Des organismes à Montréal qui travaillent avec les itinérants constatent une augmentation d’aménagements hostiles dans la métropole.
Allant des accoudoirs au milieu des bancs jusqu’aux pics «anti-itinérants», l’architecture hostile est conçue pour dissuader les citoyens d’utiliser le mobilier à des fins autres que celles pour lesquelles il a été créé.
La Bibliothèque et Archives nationales du Québec (BAnQ) est par exemple entourée de bancs avec des tiges métalliques qui empêchent les gens de s’étendre ou de dormir.
Une structure de béton, située à la place Vauquelin dans le Vieux-Montréal, est munie de morceaux de métal sur ses bordures pour empêcher entre autres les gens d’y faire de la planche à roulettes.
«Déjà trop»
«Mon équipe voit de nouveaux bancs anti-itinérants chaque année. [...] Ça déplace le problème uniquement», explique Émilie Fortier, de la Mission Old Brewery.
«C’est pas très pro-actif. Mettre un accoudoir, c’est pas une solution. Il faudrait plutôt mettre des ressources dans ces endroits fréquentés par les itinérants», ajoute-t-elle.
Même son de cloche du côté du Réseau d'aide aux personnes seules et itinérantes de Montréal (RAPSIM).
«Il y en a déjà trop.
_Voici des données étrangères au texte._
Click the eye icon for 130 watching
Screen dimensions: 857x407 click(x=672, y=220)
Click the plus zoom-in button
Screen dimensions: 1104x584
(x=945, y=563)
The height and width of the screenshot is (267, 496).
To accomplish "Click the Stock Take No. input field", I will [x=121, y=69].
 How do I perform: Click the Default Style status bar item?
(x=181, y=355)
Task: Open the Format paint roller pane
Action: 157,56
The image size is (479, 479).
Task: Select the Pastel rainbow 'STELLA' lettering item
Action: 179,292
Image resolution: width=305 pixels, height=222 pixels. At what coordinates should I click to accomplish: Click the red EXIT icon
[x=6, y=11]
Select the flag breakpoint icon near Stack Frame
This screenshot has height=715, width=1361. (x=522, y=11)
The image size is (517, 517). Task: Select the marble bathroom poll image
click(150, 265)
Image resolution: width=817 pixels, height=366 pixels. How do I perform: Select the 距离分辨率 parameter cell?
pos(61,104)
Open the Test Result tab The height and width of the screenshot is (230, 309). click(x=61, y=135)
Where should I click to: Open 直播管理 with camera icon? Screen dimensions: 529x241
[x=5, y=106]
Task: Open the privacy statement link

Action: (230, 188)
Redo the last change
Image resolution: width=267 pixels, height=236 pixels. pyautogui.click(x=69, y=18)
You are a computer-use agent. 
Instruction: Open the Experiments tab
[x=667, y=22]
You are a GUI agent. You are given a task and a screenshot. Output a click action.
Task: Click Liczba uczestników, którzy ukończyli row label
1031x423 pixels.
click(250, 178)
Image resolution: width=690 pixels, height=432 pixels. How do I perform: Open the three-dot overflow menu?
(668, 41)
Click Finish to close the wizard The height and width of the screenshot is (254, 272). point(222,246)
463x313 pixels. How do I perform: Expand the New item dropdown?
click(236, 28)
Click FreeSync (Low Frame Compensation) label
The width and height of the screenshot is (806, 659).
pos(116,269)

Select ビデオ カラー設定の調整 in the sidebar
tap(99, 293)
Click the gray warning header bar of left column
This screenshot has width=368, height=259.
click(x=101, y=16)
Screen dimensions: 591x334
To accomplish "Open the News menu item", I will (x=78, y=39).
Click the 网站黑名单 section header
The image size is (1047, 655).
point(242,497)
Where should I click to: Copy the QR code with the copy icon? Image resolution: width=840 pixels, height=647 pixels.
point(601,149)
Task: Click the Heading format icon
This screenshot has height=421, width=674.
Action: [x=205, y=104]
Que ce soit une grille de ventilation incessible d’où il sort de l’air chaud ou des accoudoirs pour empêcher les itinérants de s’étendre sur un banc, chaque année, il y a de nouvelles installations hostiles à Montréal», confirme Pierre Gaudreau, directeur du RAPSIM.
Même si ces organismes qui travaillent avec les itinérants ne chiffrent pas les nouvelles installations hostiles, ils assurent que leur travail sur le terrain permet de constater une augmentation du phénomène année après année.
Moins de place
Guillaume Lévesque, architecte montréalais, constate qu’on limite davantage la place des itinérants dans la sphère publique.
«Dans les lieux publics, on dirait qu’on ne veut plus voir les itinérants, comme si on voulait peut-être les camoufler. C’est comme des indésirables avec les pigeons», affirme M. Lévesque.
L’architecte souligne aussi que la ville de Montréal a détruit un des derniers abris publics pour les itinérants avec les travaux de démolition entamée au square Viger.
«J’ai remarqué plus d’architecture ou d’aménagements hostiles au cours des dernières années avec les accoudoirs de bancs, les pics et le square Viger par exemple, avoue Guillaume Lévesque. Ça ne touche pas seulement les itinérants, mais tous les citoyens en général.»
Il note toutefois que des bouts de métal installés sur les structures de béton pour décourager les gens de faire de la planche à roulettes ou du sport en général sont parfois nécessaires pour préserver la qualité de l’aménagement urbain.
Protéger le mobilier
La mairesse de Montréal, Valérie Plante, a réagi aux commentaires en lien avec les aménagements hostiles dans la métropole.
«Je ne trouve pas ça souhaitable d’adapter du mobilier en fonction de divers utilisateurs. [...] Mais aussi, il faut tenir compte de la durabilité du mobilier. Si on l’utilise pour faire différents sports, ça use le mobilier...», commente-t-elle.
«Donc il y a toujours toute sorte de considérations, mais c’est certain que selon moi, on ne doit pas mettre du mobilier qui va restreindre ou qui va envoyer un message négatif à certaines populations, dont les personnes en situation d’itinérance.»